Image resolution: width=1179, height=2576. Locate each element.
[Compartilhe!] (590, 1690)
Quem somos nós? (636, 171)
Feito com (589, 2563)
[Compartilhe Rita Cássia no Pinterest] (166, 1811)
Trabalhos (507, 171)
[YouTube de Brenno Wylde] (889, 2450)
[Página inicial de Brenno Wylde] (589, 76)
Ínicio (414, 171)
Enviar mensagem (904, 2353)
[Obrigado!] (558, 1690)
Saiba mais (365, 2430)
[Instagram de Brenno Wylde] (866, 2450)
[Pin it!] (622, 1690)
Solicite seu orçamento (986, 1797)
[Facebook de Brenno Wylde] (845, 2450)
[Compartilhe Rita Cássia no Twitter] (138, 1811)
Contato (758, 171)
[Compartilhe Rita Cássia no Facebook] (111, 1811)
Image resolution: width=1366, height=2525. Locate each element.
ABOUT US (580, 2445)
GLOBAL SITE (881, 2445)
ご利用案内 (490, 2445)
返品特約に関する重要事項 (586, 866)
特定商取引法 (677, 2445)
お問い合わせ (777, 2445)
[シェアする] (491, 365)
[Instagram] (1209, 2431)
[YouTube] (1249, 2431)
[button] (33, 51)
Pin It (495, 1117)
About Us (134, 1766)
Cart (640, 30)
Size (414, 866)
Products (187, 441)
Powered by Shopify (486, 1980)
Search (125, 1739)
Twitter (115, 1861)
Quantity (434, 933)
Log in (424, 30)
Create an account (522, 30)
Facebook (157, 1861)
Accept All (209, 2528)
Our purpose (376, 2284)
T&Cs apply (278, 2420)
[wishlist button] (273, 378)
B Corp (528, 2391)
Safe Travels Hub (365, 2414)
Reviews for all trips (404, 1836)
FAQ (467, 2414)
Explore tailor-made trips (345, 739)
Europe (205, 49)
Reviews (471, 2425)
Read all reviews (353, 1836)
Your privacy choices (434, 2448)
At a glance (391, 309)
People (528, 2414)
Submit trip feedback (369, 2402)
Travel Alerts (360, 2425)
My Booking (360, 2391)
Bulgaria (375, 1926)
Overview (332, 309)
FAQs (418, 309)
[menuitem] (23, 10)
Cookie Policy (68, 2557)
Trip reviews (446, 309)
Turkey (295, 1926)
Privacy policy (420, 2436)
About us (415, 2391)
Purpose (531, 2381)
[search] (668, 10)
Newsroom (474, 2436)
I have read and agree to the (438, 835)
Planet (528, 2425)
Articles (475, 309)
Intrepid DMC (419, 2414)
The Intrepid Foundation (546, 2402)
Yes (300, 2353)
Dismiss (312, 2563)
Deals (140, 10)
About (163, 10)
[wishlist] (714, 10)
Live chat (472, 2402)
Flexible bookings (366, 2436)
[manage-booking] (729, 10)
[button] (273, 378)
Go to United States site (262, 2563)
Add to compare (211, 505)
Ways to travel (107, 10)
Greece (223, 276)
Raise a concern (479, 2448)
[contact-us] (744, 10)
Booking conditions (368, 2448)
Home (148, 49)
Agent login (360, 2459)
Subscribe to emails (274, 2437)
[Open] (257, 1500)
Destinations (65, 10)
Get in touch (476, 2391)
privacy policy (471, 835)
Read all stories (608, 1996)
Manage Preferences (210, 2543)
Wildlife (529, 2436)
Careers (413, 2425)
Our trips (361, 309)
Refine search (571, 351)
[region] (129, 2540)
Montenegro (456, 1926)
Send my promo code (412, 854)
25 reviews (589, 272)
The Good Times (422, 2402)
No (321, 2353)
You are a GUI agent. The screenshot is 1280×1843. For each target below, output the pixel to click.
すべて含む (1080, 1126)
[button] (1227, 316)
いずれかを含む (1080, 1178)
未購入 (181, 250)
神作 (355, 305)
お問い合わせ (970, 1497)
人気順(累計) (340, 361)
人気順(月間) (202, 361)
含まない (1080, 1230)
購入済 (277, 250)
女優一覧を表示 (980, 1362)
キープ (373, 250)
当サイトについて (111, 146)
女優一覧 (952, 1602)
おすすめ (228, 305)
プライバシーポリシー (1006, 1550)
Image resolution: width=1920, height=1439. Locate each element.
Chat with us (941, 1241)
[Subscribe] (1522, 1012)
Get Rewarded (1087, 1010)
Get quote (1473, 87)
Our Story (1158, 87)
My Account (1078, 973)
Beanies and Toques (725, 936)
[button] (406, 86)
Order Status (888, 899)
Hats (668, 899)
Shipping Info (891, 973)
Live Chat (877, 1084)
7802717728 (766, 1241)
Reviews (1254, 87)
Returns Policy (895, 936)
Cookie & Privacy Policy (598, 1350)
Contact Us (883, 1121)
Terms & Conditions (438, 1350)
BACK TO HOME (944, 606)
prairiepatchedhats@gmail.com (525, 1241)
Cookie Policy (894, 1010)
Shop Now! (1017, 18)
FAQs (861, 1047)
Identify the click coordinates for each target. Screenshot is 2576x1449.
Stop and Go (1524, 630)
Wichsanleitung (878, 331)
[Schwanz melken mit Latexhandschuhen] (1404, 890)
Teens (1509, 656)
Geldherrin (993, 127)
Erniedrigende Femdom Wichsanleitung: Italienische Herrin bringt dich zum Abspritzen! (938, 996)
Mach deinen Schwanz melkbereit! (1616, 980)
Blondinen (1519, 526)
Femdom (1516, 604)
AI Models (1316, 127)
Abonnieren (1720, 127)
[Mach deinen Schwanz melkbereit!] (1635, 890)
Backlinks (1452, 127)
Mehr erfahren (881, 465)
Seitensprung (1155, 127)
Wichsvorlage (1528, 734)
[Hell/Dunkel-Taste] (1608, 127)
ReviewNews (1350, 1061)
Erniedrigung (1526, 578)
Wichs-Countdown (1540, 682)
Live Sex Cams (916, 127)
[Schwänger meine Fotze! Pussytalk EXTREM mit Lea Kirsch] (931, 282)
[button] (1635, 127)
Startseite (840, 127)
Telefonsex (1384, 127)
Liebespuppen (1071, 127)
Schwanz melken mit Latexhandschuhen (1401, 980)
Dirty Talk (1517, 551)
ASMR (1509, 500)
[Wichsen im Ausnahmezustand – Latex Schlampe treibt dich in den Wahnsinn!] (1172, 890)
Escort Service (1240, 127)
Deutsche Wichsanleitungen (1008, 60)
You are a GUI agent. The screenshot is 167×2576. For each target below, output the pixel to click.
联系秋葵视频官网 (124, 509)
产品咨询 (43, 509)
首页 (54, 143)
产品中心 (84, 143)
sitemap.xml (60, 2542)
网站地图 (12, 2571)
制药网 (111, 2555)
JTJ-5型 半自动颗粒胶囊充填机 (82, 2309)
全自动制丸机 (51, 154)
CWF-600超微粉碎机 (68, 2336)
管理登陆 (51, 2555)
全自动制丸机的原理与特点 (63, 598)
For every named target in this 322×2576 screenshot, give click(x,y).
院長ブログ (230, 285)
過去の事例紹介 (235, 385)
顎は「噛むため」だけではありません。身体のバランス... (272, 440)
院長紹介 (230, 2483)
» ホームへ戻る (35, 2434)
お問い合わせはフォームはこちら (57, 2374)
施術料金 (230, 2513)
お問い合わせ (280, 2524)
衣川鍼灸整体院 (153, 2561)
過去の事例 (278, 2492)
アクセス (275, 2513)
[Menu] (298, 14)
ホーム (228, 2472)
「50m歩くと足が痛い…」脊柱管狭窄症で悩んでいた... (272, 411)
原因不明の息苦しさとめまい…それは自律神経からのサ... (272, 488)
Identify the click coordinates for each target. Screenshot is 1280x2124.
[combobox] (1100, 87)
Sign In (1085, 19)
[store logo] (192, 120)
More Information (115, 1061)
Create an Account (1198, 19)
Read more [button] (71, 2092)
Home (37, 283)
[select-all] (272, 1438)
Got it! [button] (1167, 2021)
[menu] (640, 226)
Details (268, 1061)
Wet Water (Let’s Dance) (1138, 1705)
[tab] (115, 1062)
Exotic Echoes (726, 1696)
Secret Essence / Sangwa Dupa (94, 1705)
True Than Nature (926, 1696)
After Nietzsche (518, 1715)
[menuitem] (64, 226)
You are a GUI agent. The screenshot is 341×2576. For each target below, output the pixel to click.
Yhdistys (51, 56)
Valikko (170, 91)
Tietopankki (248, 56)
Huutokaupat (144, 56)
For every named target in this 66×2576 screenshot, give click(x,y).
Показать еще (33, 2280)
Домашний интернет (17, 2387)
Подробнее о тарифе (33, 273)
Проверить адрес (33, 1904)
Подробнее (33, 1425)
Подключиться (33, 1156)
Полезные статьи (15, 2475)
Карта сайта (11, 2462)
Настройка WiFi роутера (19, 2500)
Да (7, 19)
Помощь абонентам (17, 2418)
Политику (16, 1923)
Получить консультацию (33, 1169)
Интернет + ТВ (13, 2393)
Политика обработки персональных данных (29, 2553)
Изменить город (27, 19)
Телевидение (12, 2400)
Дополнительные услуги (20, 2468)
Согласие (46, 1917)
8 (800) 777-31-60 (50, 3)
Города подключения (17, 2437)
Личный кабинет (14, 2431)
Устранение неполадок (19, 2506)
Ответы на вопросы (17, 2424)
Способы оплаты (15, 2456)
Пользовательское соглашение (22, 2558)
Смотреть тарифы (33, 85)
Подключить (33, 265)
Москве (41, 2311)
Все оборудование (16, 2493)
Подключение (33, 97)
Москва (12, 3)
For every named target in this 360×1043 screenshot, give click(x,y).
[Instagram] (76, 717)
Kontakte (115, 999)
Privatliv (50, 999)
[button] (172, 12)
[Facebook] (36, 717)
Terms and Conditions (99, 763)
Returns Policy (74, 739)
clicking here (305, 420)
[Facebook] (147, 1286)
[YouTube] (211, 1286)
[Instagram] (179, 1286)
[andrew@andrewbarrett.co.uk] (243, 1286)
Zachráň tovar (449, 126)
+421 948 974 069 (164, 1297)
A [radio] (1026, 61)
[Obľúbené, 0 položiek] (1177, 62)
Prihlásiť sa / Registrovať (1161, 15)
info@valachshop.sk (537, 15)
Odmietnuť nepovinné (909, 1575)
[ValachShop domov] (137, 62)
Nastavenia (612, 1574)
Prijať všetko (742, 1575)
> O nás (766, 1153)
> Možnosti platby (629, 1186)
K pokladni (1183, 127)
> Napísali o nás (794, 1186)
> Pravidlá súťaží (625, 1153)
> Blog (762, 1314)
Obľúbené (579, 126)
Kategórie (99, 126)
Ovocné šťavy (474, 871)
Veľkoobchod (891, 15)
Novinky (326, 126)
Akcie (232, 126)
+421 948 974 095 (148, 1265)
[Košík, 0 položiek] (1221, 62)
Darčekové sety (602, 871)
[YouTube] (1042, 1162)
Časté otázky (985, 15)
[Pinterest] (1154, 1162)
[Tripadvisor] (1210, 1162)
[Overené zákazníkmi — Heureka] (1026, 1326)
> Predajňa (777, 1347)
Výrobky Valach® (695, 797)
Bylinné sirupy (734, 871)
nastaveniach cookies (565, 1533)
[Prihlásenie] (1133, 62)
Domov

· · · · ·

WORK TO COMPLETE: From the records above, pull every line that has the string "Compartilhe" and copy it.

THE COMPLETED TASK:
[Compartilhe!] (590, 1690)
[Compartilhe Rita Cássia no Pinterest] (166, 1811)
[Compartilhe Rita Cássia no Twitter] (138, 1811)
[Compartilhe Rita Cássia no Facebook] (111, 1811)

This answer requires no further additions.